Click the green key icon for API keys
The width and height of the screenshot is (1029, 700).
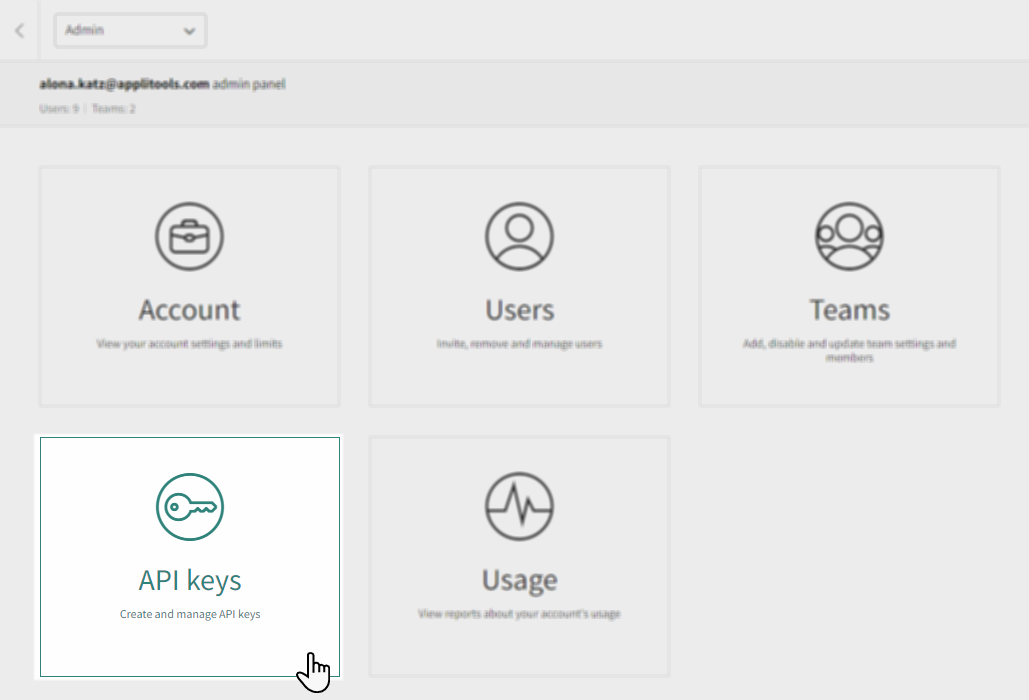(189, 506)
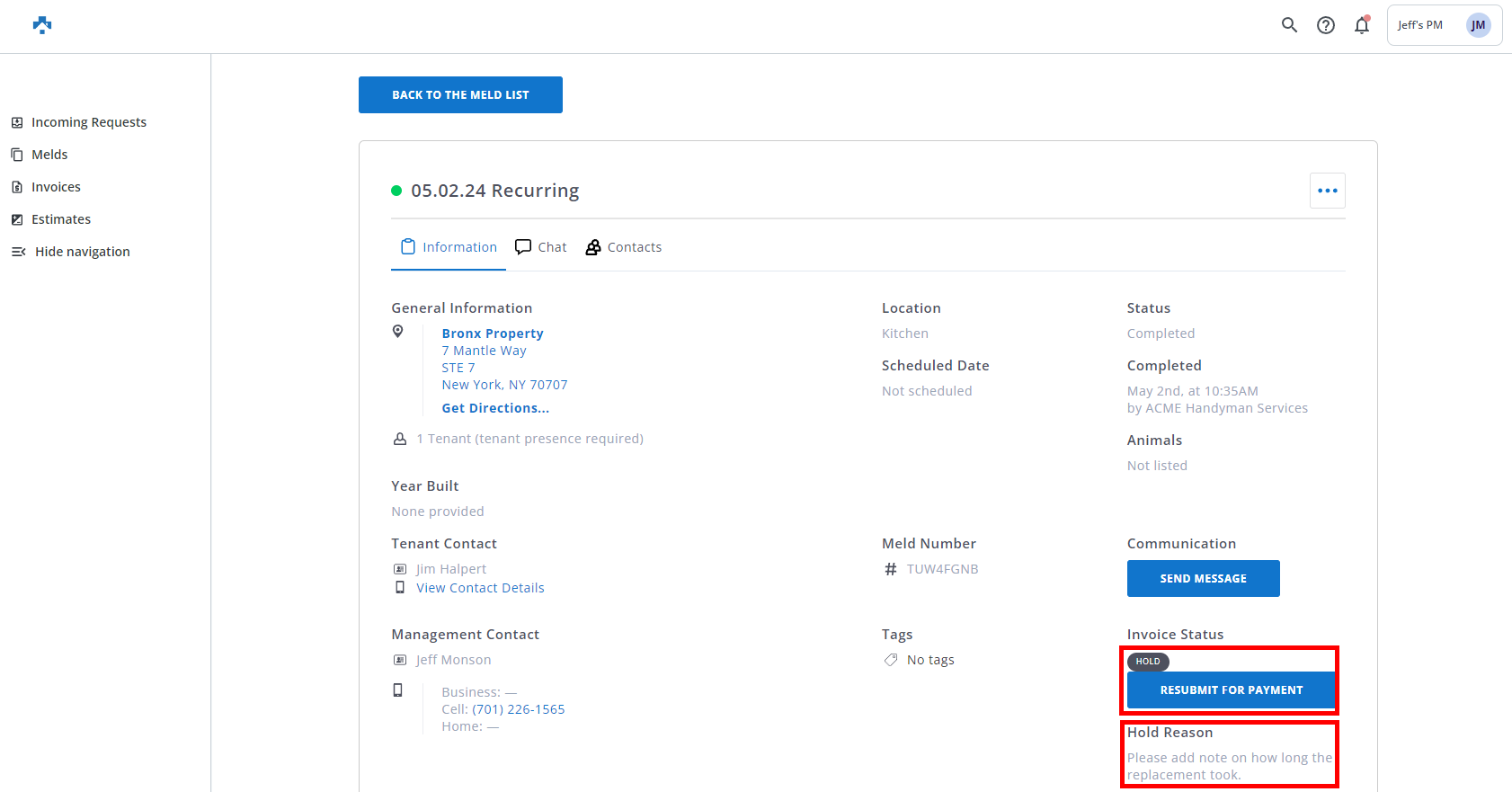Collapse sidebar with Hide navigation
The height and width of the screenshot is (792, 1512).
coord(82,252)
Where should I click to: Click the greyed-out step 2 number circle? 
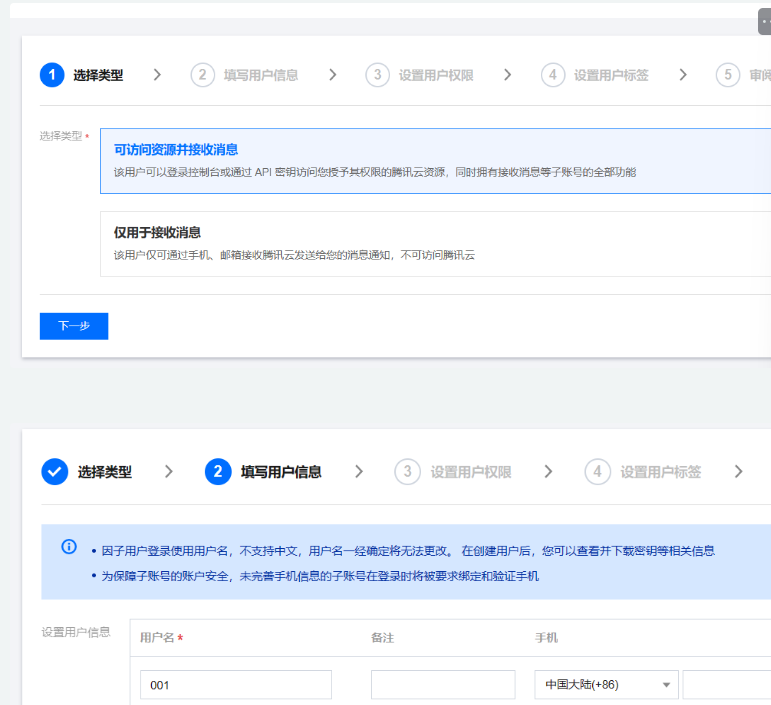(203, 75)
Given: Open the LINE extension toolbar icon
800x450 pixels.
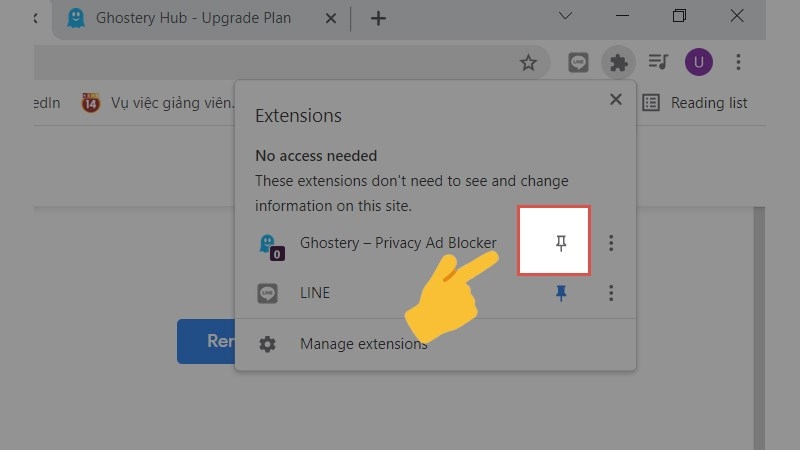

· · ·

# WHAT IS REQUIRED
Copy out the entries verbatim and leave the images out.

# SOLUTION
Click the green key icon for API keys
The width and height of the screenshot is (1029, 700).
(189, 506)
Collapse sidebar with Hide navigation
The height and width of the screenshot is (792, 1512).
coord(82,252)
Where should I click to: Click the greyed-out step 2 number circle? 
(203, 75)
Given: Open the LINE extension toolbar icon
800x450 pixels.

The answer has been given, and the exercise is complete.